All of this is the complete opposite of people freely choosing one ISP over another, and people freely volunteering to provide services and software to each other.
Which world is it that these Net Neutrality people want to create? The totalitarian one, or the free one?
Net neutrality maintains that if I have paid for an Internet connection at a certain quality, say, 300 Mbps, and you have paid for that quality, then our communications should take place at that quality. Protecting this concept would prevent a big ISP from sending you video from a media company it may own at 300 Mbps but sending video from a competing media company at a slower rate. That amounts to commercial discrimination.
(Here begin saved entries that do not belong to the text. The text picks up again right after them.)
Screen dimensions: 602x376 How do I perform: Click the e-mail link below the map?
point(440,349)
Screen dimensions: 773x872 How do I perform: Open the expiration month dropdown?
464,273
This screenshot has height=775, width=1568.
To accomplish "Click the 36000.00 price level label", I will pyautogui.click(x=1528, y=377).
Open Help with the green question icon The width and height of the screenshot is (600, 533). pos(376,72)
No, there is no such thing as ‘commercial discrimination’.
If that were all Net Neutrality was about, then there would be no problem and no need for new legislation; what Tim Berners Lee just described is not ‘commercial discrimination’ but failure to fulfil a contract.
If I contract for bandwidth of a certain quality, and do not get it because my ISP is slyly traffic shaping, that is plain fraud. There are more than enough laws covering fraud on the statute books, and in fact, people who hold that there should be a small state accept that prosecuting fraud it is one of the few legitimate functions of a state.
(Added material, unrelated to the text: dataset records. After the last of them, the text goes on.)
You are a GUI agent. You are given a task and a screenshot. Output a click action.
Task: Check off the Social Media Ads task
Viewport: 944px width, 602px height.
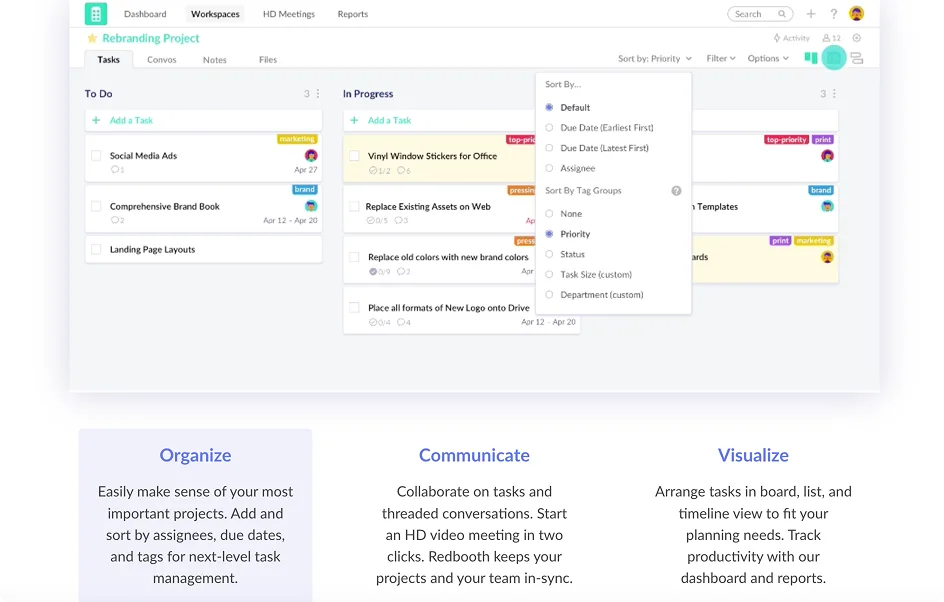coord(96,156)
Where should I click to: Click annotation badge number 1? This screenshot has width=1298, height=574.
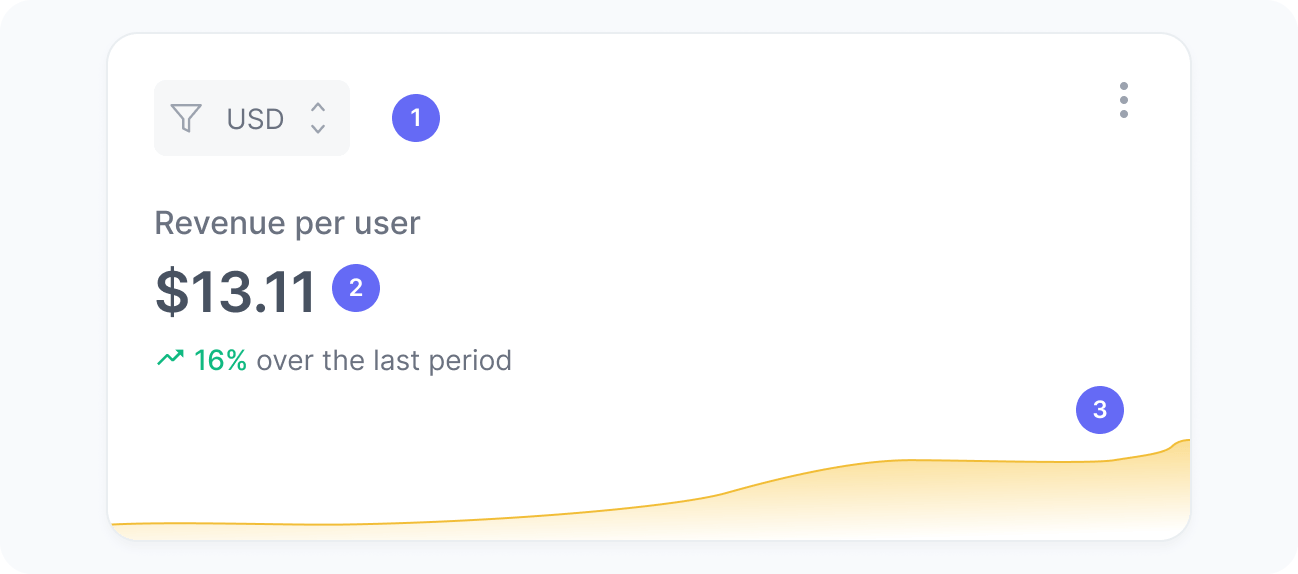(x=416, y=118)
Once again, the market can solve this problem, as I describe above. You do not like the policy your ISP is offering to you? Change ISPs. Your ISP is defrauding you? Change ISPs or sue them. No new legislation is needed for any of this.
A neutral communications medium is the basis of a fair, competitive market economy, of democracy, and of science.
Heavens above NO.
And don’t even start me on ‘democracy‘.
As for science, science is a way of making sense of the world; it is not a religion, a political philosophy, a consensus driven methodology, majority rule group think or fair.
Debate has risen again in the past year about whether government legislation is needed to protect net neutrality. It is. Although the Internet and Web generally thrive on lack of regulation, some basic values have to be legally preserved.
And this is the greatest fail, perhaps of all time.
The inventor of the most important technology the world has ever seen, a destroyer of tyranny, a literal liberator of man in every sense, breaking down barriers between people, facilitating cooperation, communication, commerce, copulation and greatly magnifying all the things that man does and thinks…. wants his invention to be crippled.
Government legislation is NOT needed to make people behave like good human beings. The basic values of the internet; sharing, openness, cooperation, cannot be legislated; you cannot force people to be good, and certainly threatening them with violence and state invasion is not a way to make people work together for the common good.
The growth and importance of the web is more proof that people can build great things together without the government being involved in any way, in case more proof was needed, and it seems that it is, even for the man who created the web.
Berners Lee goes on in the article to complain about ‘snooping’. Like I say above, the state having its nose in every ISPs business will facilitate surveillance, on the pretext that they are ensuring ‘fairness’ (Violently enforced theft of property aka Net Neutrality).
Pity the poor old ISPs.
On the one hand, they have the totalitarian police state forcing them to pay for the infrastructure collect and store the private communications of their users, violating them, ‘for the common good’, and on the other hand, they have the violent Net Neutrality socialists pushing them to deliver bandwidth to their standards ‘for the common good’.
They are caught between a rock and a hard place, and both have the same thing in common.